In the realm of artificial intelligence, the college entrance examination is no longer just a stage for humans. Recently, the Shanghai Artificial Intelligence Laboratory has given us a glimpse of AI's academic prowess with a unique "college entrance exam." They employed the OpenCompass evaluation system, which subjected seven AI models, including GPT-4o, to comprehensive tests in Chinese, Mathematics, and English.
Image source note: The image was generated by AI, provided by the image authorization service Midjourney
This test used the National New Curriculum Standard I paper, ensuring that all participating open-source models were already open-sourced before the college entrance examination, maintaining the fairness of the test. Moreover, the AI "answer sheets" were manually judged by teachers with experience in grading the college entrance examination, striving to meet real marking standards.
The models involved in the evaluation came from diverse backgrounds, including the Mixtral8x22B dialogue model from French AI startup Mistral, Yi-1.5-34B from Lingyi Wuren Company, GLM-4-9B from Zhipu AI, InternLM2-20B-WQX from the Shanghai Artificial Intelligence Laboratory, and the Qwen2 series from Alibaba. GPT-4o, as a closed-source model, participated in the evaluation only as a reference.

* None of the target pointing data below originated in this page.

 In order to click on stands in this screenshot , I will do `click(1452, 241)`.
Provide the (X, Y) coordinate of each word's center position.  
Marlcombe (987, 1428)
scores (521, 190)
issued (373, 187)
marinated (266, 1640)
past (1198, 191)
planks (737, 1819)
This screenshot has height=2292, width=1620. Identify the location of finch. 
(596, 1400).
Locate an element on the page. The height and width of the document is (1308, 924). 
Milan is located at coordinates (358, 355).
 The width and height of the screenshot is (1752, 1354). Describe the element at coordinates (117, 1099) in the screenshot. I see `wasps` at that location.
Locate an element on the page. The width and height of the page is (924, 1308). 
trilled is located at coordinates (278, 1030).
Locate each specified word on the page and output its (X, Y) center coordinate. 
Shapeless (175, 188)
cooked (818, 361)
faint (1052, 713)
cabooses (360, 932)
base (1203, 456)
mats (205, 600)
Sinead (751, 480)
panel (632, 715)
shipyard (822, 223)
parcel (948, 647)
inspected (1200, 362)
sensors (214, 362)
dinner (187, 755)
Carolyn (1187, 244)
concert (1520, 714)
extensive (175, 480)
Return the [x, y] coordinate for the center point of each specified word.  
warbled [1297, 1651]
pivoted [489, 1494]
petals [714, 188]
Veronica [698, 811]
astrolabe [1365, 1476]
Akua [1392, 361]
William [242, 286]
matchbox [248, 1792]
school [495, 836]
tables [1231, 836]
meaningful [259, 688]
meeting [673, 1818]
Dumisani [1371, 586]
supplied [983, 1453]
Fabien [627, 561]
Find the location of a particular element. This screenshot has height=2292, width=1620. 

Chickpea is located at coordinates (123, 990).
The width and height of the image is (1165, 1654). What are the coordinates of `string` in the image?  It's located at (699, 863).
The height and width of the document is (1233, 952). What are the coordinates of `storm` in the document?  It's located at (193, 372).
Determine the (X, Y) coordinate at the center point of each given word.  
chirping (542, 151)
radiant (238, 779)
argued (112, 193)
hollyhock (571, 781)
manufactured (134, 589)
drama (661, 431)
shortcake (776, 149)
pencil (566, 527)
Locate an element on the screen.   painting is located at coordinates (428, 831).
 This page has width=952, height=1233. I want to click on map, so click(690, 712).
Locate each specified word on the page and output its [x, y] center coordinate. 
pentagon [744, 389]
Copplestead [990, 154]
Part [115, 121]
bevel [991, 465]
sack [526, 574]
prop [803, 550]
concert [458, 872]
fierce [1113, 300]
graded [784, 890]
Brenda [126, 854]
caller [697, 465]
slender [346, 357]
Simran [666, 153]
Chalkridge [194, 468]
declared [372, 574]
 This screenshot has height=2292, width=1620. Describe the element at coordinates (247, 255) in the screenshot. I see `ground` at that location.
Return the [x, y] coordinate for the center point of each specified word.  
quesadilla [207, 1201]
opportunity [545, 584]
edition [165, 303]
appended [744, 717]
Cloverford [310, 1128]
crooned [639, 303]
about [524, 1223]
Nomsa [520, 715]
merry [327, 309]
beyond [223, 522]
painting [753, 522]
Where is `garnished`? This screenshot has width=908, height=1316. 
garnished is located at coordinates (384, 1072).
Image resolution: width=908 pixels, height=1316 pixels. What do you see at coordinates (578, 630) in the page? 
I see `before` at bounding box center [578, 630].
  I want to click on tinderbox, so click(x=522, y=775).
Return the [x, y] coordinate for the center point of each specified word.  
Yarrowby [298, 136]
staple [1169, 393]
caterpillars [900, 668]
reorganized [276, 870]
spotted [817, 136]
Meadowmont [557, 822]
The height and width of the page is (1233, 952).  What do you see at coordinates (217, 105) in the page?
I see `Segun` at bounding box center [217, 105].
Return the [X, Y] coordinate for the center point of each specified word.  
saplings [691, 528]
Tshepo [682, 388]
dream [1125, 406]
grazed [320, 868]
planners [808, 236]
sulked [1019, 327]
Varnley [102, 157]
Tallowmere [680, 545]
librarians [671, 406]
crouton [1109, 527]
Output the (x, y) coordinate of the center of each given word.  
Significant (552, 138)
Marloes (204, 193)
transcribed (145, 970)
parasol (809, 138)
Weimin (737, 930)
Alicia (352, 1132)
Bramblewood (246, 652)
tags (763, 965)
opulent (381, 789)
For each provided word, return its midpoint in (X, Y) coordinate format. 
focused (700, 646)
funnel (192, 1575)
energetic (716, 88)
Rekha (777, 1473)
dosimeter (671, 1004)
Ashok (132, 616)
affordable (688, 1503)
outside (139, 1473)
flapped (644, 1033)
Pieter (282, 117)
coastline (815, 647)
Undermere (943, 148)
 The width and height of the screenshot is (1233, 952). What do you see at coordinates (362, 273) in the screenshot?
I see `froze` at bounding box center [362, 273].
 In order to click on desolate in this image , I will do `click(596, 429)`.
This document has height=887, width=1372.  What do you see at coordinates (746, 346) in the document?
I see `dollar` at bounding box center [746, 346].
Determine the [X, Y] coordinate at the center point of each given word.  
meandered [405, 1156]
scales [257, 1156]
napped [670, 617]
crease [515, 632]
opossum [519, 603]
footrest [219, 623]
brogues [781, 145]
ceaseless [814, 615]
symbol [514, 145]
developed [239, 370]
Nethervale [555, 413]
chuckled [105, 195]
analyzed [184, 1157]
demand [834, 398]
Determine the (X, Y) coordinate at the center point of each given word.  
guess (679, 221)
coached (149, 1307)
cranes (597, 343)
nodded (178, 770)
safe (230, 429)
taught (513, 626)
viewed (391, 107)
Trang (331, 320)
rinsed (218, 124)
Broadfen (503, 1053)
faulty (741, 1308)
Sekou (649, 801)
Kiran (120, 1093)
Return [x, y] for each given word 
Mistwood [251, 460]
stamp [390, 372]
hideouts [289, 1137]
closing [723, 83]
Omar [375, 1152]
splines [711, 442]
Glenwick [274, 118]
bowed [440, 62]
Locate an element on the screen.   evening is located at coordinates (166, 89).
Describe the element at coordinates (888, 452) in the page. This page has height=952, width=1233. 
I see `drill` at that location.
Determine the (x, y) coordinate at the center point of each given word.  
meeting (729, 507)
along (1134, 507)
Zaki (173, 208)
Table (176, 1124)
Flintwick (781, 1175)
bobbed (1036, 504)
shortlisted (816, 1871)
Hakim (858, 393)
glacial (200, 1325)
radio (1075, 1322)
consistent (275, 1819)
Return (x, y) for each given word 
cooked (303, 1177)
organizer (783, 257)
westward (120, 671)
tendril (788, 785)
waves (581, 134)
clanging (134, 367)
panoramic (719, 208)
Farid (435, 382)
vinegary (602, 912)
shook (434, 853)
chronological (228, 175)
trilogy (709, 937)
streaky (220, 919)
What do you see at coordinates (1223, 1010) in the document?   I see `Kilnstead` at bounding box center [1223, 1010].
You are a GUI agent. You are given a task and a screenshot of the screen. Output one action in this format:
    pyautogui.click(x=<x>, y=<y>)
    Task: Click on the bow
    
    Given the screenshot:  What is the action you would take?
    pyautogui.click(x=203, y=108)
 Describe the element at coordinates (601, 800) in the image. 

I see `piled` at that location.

The results were announced, with Qwen2-72B leading the pack with a total score of 303, followed closely by GPT-4o with 296 points, and InternLM2-20B-WQX in third place with 295.5 points. These models performed well in Chinese and English, with an average score rate of 67% in Chinese and an impressive 81% in English. However, in Mathematics, the average score rate for all models was only 36%, indicating significant room for improvement in mathematical reasoning for AI.
The marking teachers conducted a comprehensive analysis of the AI models' answer sheets. In the Chinese subject, the models generally handled modern text comprehension well but showed some deficiencies in classical Chinese and essay writing. In Mathematics, although the models had strong formula memorization skills, they lacked flexibility in applying them during problem-solving. The English subject overall performed well, but some models had lower score rates in certain question types.
This "large-scale AI college entrance exam" not only showcases the potential of AI in the academic field but also reveals their limitations in understanding and applying knowledge. With continuous technological advancements, we have reason to believe that future AI will become smarter and better serve human society.